Maintaining that Delhi has registered a growth of 17 per cent, Mr. Sisodia said Chief Minister Arvind Kejriwal-led government was encouraging ease of doing business. “We have brought down the VAT on par with the neighbouring States. Soon, Delhi will become the State with the lowest VAT rates in the country,” he said.

VAT constitutes 65 per cent of the total tax revenue and most of the developmental works depend on its collection. The collections in the current fiscal have touched Rs. 20,000 crore, but this is still short of the revised target of Rs. 21,000 crore, which itself had been lowered from Rs. 24,000 crore.

“People would think that by bringing down VAT rates, how would we generate revenue? But we found that by lowering the tax rates, there was more compliance and we got more than the previous target,” he said.

Mr. Sisodia has proposed rationalising the VAT rates that will enhance tax compliance to offset any revenue loss arising from low VAT rates. The rejigging of items in the current four-layered VAT structure will also make for streamlined tax collecting operations. “Multiple entries to the same item or a common group of items are a great source of ambiguity and confusion, which lead to harassment of traders and create a window for reporting manipulation leading to undesirable behaviour. We have tried to simply it by bringing them under one entry to the extent possible,” he said.

The government has broadened the definition of tobacco products, inverters and UPS, and non-ferrous metals. “Earlier, people wouldn’t include Khaini, zarda, surti in the tax slabs but now we have modified the entry of tobacco and tobacco goods,” he said.

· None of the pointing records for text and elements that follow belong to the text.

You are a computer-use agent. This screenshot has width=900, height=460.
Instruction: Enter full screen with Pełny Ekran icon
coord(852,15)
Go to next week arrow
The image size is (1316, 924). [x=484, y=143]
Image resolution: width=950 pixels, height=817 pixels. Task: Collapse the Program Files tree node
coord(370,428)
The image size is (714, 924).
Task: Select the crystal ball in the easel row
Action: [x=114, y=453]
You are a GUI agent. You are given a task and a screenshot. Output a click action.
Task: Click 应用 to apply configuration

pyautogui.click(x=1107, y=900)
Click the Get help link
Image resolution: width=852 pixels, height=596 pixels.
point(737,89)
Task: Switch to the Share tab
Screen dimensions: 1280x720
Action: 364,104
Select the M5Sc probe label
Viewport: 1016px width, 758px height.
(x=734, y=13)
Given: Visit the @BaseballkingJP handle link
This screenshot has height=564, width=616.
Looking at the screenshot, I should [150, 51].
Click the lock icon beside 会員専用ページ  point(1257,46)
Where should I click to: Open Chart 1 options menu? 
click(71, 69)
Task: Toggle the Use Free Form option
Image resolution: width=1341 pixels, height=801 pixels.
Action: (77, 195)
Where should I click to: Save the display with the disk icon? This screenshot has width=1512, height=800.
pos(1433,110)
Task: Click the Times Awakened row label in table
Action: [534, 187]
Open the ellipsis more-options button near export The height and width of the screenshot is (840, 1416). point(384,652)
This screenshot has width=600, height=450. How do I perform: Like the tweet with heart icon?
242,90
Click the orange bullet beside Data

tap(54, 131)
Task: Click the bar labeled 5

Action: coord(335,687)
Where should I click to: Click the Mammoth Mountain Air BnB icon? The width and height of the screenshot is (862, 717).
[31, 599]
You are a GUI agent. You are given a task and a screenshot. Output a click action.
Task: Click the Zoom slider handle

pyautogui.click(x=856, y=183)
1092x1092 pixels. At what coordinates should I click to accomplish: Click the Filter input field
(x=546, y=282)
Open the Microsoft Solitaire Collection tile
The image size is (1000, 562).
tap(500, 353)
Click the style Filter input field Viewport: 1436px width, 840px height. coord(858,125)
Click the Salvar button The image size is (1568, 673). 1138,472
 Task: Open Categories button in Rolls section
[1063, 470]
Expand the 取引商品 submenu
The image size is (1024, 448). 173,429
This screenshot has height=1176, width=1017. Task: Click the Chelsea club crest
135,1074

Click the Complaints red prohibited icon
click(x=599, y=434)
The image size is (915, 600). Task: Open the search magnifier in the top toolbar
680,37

Under the ‘Bill Banao Inam Pao’ scheme, which helped eliminate tax evasion, the government had last month collected Rs. 1 crore extra tax, he added. The government has also introduced another reward scheme to acknowledge market and trade associations contributing revenue over and above the targets set for the year. “Top 10 performing market associations will get cash reward of Rs. five lakh each. This money will be used for beautification of the market,” the deputy CM said.